◆ Selected extract:
Volume 13 Number 1
Asia's Millennial Message to the World
01 February 2000

Jehan Perera works with civic organizations and through the media in Sri Lanka to promote peace and human rights.

Today we see a networking of humanity unprecedented in history. Our global megalopolis is linked by electronic communications and the global economic system, and shared values and lifestyles prevail. To its citizens, the dawn of the new Millennium was a landmark event. It provided an opportunity to reflect on what had come before and what is to come in the future. It was celebrated with joy and thanksgiving, and a lot of partying, in almost all parts of the world.

But it is also likely that for most of the people who inhabit this planet, and are not part of the global megalopolis, the stroke of midnight that ushered in the 21st century was simply another moment in time. This would have especially been the case in the Asian continent, teeming with half of humanity. Asia is not only the home of several ancient civilizations, but also has the most people living in conditions of absolute poverty.

Sri Lanka is a case in point. This pearl of the Indian Ocean, now better known perhaps as its tear-drop on account of years of bloody civil strife, possesses a relatively young civilization--by Asian standards. The civilizations of China and Sri Lanka's neighbour, India, stretch back several millennia more into antiquity. But Sri Lanka's present civilization dates back to nearly 1000 BC with its people having a direct link with that past. The country's historical records chronicle events that took place at the time that the Buddha was alive in India 2,544 years ago.

To most people in Sri Lanka history began then and is a living reality today. To many Sri Lankans, the celebration came 544 years too late, or 456 years too early.

Records from a data collection:
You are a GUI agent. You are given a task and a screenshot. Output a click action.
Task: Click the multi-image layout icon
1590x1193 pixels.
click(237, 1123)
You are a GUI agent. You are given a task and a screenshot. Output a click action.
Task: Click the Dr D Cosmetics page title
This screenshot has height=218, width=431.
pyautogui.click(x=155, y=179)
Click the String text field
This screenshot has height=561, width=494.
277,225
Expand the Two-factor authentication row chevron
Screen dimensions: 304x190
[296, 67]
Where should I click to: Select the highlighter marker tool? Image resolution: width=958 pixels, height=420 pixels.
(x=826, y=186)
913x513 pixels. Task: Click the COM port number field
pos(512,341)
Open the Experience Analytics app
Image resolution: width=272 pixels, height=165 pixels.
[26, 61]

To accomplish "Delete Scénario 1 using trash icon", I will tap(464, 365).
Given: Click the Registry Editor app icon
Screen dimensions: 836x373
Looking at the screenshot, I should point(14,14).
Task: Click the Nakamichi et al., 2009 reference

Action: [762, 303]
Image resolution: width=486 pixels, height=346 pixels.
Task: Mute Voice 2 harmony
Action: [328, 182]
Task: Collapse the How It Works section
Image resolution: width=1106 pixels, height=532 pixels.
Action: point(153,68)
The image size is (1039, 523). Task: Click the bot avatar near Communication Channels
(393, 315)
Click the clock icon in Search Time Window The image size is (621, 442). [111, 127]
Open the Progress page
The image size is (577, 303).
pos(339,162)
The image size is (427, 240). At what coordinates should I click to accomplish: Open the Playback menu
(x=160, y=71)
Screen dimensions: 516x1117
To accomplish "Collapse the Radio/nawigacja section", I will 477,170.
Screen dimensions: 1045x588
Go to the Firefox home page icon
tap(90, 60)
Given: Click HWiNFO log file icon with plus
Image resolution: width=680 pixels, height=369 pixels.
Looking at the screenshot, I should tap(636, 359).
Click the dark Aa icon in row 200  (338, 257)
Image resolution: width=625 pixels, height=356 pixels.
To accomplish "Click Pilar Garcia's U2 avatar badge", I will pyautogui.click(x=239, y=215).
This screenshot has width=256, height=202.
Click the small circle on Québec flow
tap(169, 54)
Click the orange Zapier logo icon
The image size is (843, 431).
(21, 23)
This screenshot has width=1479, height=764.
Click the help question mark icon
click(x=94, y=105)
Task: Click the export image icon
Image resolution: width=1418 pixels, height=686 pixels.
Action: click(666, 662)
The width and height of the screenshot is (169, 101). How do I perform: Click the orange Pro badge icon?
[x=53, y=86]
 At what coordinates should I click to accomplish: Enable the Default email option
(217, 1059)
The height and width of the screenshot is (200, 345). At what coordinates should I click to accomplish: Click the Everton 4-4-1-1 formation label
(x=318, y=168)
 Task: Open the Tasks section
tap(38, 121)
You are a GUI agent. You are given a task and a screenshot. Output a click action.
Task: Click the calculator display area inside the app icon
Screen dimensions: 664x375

◆ Goals:
A. According to the essay on Asia's millennial message, roughly when does Sri Lanka's present civilization date back to?
B. Reproduce the part of the essay on Asia's millennial message that opens with the words containing "To most people" and closes with "years too early.".
C. Carry on writing the essay on Asia's millennial message from its final sentence.

◆ Answers below:
A. To nearly 1000 BC.

B.
To most people in Sri Lanka history began then and is a living reality today. To many Sri Lankans, the celebration came 544 years too late, or 456 years too early.

C.
Most Sri Lankans confined their millennial celebrations, if any, to lighting fireworks at their homes. Only a tiny fraction could afford the luxury of lavish millennial celebrations in five star hotels. Not many more could go to clubs or parks, or even to places of religious worship in the middle of the night, as they lacked private transport. Besides, Sri Lankans prefer to spend their family time at home.

To large numbers of Sri Lankans living in rural villages without electricity or in refugee camps due to the ongoing civil war, the dawn of the new Millennium meant little or nothing. The first of January was just another day in which they had to find some way of feeding themselves and looking after their families, or keep out of the way of armed combatants on the prowl.

Yet even in these most difficult circumstances, there remain relationships of love, sharing and gratitude, that make life bearable and worth living another day.

One of the important messages that the continent of Asia has to give to the world in the new Millennium is the value of human relationships and family bondings. In most of Asia, and in Sri Lanka, the family remains a closely knit institution, frequently extended to include uncles, aunts and cousins. These bonds have endured through the growth in economic prosperity in many parts of Asia which have made it possible for individuals to break free of the family and survive. Child care crèches for toddlers and retirement homes for the elderly are on the rise, but do not constitute the norm.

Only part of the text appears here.